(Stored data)
=====
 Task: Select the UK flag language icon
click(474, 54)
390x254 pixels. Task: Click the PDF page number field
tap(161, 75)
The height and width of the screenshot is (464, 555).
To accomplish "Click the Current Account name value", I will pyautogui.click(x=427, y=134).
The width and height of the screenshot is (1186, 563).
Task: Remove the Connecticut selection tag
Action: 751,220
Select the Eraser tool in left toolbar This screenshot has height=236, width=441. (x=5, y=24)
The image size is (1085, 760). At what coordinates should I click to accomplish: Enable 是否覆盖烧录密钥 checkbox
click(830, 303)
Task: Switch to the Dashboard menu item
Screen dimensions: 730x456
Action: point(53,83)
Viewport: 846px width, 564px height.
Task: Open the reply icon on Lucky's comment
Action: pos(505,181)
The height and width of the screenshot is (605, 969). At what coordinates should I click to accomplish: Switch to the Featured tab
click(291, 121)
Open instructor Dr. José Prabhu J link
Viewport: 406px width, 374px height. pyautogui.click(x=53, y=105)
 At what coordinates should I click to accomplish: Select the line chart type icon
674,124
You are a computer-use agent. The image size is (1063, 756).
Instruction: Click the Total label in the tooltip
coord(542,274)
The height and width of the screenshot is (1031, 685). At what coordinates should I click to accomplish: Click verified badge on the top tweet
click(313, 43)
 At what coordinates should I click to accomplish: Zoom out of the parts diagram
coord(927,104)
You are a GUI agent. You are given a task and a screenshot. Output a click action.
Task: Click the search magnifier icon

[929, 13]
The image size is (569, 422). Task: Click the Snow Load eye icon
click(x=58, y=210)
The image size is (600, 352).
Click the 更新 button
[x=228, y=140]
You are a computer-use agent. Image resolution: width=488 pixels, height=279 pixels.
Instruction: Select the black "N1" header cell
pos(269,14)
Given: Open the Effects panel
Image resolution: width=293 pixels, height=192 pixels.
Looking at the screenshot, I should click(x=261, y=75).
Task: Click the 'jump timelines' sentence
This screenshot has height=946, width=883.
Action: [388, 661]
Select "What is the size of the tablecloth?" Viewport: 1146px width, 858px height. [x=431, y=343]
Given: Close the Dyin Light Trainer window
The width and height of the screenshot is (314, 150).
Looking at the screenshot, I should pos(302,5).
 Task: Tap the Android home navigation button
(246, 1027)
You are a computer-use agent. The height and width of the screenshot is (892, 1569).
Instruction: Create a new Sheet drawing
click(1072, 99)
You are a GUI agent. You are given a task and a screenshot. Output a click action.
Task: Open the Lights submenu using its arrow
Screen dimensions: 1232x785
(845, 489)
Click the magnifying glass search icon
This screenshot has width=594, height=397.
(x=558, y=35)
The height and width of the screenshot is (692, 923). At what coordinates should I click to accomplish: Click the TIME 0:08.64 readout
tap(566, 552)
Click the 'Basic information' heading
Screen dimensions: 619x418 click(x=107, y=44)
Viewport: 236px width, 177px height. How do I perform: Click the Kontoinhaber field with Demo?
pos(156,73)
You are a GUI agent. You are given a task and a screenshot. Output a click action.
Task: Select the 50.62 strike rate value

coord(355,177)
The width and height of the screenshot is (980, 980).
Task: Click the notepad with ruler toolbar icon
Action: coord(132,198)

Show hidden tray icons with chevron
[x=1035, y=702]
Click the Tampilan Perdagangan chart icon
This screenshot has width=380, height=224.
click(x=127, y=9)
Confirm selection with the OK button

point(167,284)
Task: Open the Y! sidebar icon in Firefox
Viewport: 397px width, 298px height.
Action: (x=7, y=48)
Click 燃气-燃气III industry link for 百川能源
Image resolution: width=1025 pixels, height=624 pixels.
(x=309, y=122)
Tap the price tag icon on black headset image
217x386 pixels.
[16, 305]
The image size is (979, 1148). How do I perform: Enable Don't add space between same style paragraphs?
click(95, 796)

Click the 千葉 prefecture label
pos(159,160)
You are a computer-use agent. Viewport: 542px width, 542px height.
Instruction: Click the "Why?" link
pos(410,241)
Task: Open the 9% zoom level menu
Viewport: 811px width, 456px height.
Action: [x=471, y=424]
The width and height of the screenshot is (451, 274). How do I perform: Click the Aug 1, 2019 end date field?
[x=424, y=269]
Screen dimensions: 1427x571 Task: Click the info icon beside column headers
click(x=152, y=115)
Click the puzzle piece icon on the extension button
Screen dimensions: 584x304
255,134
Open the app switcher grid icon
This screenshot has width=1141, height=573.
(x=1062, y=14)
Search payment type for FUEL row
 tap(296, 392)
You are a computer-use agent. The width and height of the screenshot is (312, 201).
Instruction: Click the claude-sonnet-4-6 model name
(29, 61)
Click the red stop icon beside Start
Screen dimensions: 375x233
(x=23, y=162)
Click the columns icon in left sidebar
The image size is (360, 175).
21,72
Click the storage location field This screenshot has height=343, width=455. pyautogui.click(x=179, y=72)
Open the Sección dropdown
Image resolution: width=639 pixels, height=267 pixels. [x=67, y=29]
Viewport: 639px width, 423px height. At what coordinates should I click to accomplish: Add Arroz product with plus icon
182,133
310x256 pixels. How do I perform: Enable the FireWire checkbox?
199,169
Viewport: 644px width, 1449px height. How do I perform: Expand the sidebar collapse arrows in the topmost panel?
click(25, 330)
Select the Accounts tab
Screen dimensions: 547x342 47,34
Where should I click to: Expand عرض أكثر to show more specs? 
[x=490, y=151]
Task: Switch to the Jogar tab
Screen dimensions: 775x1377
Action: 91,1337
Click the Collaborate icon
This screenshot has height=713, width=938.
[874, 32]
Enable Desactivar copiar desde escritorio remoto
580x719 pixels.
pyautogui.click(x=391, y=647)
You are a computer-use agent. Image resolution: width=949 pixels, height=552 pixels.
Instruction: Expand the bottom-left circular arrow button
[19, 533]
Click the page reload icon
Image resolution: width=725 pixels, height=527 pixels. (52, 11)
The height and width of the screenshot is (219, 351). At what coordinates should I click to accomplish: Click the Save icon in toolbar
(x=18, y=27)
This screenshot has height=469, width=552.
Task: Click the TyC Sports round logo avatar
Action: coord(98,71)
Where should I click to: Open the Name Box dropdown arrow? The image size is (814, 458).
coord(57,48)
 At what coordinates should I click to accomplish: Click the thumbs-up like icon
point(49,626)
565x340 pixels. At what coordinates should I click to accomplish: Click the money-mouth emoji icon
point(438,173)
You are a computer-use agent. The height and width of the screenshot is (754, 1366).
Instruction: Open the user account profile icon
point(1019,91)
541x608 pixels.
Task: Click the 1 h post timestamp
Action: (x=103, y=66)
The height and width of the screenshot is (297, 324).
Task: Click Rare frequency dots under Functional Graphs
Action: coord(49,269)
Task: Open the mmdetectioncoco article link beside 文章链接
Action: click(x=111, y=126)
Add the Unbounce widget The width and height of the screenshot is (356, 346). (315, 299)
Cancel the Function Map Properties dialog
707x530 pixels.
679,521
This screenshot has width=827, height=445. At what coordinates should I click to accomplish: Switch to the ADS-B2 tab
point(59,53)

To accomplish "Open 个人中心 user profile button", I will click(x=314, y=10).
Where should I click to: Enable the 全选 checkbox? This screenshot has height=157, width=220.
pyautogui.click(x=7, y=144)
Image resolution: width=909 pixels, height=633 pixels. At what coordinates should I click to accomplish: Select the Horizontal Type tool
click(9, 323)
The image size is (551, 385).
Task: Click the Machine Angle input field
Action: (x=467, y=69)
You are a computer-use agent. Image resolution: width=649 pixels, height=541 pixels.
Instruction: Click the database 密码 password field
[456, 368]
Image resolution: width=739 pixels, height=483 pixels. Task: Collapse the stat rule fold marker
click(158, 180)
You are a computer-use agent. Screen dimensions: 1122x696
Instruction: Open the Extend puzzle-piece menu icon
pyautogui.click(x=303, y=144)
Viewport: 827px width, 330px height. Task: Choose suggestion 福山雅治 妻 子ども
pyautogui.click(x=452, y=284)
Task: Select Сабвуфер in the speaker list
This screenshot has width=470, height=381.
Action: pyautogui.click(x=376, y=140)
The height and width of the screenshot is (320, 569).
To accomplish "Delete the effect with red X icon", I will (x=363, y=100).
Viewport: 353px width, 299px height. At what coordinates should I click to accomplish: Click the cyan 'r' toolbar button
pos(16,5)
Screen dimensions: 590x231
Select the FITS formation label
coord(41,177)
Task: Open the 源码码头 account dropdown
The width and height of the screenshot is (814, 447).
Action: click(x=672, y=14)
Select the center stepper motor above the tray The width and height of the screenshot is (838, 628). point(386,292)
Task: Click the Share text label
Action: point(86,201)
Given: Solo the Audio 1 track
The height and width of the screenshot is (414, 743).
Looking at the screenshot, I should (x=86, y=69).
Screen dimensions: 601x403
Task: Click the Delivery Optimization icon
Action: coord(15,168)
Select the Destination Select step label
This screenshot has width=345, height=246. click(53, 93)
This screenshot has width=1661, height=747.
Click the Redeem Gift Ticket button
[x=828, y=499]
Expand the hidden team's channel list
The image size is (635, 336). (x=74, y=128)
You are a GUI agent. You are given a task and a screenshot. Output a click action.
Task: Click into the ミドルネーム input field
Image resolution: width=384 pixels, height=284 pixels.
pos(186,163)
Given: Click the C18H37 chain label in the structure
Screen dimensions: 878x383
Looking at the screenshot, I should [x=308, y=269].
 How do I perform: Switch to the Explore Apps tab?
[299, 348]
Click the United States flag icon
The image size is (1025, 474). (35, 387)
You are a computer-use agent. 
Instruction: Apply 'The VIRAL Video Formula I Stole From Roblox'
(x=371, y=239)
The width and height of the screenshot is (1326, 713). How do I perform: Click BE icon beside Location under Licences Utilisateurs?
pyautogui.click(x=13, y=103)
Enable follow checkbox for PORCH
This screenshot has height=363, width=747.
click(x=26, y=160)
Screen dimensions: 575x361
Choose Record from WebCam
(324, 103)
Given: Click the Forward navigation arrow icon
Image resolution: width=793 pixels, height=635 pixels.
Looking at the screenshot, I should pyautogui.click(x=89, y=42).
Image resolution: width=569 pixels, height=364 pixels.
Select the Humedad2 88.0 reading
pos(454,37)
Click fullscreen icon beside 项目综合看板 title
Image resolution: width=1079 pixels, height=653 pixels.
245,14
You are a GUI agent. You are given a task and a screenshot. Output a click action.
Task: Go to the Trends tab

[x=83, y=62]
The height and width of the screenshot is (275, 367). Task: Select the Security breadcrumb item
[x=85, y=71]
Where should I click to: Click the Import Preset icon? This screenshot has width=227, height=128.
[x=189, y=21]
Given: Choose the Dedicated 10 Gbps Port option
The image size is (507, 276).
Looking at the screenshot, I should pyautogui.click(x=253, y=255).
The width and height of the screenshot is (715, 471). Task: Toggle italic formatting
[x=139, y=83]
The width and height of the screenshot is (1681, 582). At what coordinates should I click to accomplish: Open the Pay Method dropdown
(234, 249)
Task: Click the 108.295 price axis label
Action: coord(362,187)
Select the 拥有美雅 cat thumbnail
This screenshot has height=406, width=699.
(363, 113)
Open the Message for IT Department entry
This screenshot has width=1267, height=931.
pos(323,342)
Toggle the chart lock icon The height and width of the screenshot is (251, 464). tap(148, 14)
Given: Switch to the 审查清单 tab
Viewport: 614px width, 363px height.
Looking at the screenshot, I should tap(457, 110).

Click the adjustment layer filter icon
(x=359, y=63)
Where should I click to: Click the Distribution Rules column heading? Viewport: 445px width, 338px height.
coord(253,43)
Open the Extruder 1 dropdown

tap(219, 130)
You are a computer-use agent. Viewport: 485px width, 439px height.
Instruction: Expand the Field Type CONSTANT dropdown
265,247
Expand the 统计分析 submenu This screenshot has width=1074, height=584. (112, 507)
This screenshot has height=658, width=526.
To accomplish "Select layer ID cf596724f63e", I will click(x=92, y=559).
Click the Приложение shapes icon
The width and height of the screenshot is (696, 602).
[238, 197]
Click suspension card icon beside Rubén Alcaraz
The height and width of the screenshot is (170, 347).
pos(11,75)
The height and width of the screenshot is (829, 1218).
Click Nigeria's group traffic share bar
=====
● ACTIVITY: Copy, please, exactly the lines that start at the first line of the data and end at the line containing "Select the Eraser", both kept and no others.

● WORKED SOLUTION:
 Task: Select the UK flag language icon
click(474, 54)
390x254 pixels. Task: Click the PDF page number field
tap(161, 75)
The height and width of the screenshot is (464, 555).
To accomplish "Click the Current Account name value", I will pyautogui.click(x=427, y=134).
The width and height of the screenshot is (1186, 563).
Task: Remove the Connecticut selection tag
Action: 751,220
Select the Eraser tool in left toolbar This screenshot has height=236, width=441. (x=5, y=24)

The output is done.